Okay, it can be argued that there is no specific glass and even that there is no general glass as an abstraction or concept. But for the sake of this postulate there is a hypothetical glass, created only of your own thought, with all the functions of a glass to hold a certain mass and certain consistency of some measure of a particular pre-defined substance of a predetermined quality as defined by the utility and purpose of the glass.
It is the relative form of a container made to retain this quality of substance for an indefinite period without it loosing the basic constitution of it's content until it is put to use as per the main utility and purpose of the glass. Which is the dispersion of the quality of substance therein from or to an equally qualifiable reciprocal. Now does the horizon of it's being take on a certain finite functional quality as per mode of the quantity of the substantial quality that it's purpose was engineered to act in form with? And does this become thus definitive of the glass though separate from it's beingness to itself for the Dasein of what it retains? Does the existential fortitude through time-space itself and itself displaced to another matter even when giving to another apparatus of matter sequester the meaning of the glass to a particular nature as a symbiont with it's qualified purposeful being-toward-itself as through it's reciprocal entity? Then can the totality of their mutual co-ordinate manifestations in synchronicity delineate the sequence of their time-flow dimorphism to a single and absolute definitional sense when considering the glass outside of it's horizon of being to time?
It's condition most truly definitive of itself with the least aspect is empty, surmounting that it is full by relation to it's minimal self, as in minimal qualification for it's own beingness. But the horizon of it's most capacity that it's utility intended for it's use would not be reached unless fully full, thereby leaving it empty by relation; the nature of it's beingness realized in relation by the nature of what is fullness; which in it's minimal capacity of still being a glass even while empty it is still bound by in having a measure as a glass. Thus it's minimal qualification for being must entail the maximum that it's being relates.
So it is half empty by the glass' regard, and half full with regard to what it is that is within it. The question is; do you think in terms of the glass or in terms of the water? The glass is only your means to the water, the glass restricts you in it's limitations set to how the water is borne. So thinking 'the glass is half empty' is optimistic thinking for it sees the potentiality of the glass is already more than the water and sees rectifying that situation as possible. Thinking 'the glass is half full' sees only the beingness of the water to itself and is pessimistic for it sees nothing beyond what is currently there as possible in regard to the utility of how it's being used.
Ellbownia
22-09-2004, 13:47
Wow!

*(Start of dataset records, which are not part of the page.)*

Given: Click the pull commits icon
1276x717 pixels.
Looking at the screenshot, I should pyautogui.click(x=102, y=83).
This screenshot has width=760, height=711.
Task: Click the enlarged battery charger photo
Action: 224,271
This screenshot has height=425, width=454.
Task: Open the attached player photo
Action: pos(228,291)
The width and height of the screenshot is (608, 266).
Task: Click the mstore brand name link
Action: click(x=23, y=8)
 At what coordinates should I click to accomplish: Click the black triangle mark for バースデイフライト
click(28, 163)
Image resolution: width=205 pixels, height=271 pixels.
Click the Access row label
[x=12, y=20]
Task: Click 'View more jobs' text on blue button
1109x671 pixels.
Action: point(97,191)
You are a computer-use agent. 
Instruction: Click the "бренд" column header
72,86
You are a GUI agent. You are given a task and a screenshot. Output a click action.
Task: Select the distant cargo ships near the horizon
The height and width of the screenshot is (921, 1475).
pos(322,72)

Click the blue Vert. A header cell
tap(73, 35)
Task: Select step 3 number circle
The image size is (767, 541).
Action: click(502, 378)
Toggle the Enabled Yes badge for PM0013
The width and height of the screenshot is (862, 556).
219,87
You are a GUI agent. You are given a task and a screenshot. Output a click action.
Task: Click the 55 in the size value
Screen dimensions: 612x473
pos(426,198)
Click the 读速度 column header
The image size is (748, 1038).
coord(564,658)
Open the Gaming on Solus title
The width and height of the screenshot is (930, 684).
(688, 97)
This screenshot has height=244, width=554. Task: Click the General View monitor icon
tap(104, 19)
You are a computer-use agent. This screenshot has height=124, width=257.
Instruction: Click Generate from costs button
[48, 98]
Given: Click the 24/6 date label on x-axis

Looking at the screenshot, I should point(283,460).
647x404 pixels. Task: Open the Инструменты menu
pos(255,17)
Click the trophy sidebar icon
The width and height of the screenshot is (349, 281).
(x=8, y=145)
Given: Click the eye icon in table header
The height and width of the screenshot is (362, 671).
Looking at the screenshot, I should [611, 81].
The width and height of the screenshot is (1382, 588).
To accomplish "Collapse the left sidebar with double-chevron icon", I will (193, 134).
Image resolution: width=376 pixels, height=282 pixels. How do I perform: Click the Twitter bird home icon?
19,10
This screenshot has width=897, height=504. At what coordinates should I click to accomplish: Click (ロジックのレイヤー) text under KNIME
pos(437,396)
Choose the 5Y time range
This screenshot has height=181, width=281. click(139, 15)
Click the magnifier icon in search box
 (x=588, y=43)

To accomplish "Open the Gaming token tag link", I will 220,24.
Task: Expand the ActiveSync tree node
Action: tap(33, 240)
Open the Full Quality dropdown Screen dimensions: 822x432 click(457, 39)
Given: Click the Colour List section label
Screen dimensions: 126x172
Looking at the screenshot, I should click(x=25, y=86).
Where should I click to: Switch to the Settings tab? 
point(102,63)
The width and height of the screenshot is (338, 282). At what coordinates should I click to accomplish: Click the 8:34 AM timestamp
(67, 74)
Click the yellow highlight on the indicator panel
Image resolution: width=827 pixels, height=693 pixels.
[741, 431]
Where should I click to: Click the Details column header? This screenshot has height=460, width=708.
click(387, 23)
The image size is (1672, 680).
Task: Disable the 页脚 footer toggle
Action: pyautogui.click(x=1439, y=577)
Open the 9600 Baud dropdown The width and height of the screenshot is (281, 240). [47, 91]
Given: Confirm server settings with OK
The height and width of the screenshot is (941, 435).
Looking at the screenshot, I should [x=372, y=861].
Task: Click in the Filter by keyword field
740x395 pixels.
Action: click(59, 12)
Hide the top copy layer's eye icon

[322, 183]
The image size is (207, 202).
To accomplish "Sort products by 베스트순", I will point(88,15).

Who exected this to get philisophical? I started this because it was late, I was tired, and I felt like doing something stupid.
Wow! Who exected this to get philisophical? I started this because it was late, I was tired, and I felt like doing something stupid.
Yes, I get the impression some people sit up in bed at night thinking about things like this. Good for you, I say. Sleeping is overrated.
Druthulhu
22-09-2004, 14:02
liberal: "half empty"
conservative: "who took half my water?"
What kind of glass is it what is in the glass。 Nobody fills a brandy galss all the way up that is insane。 Half full brandy glass with brandy that is doing pretty good。 Some glasses are meant ot be only half full. how big is the glass. Is the glass transparent? If not that might hide the truth. So many questions so little time.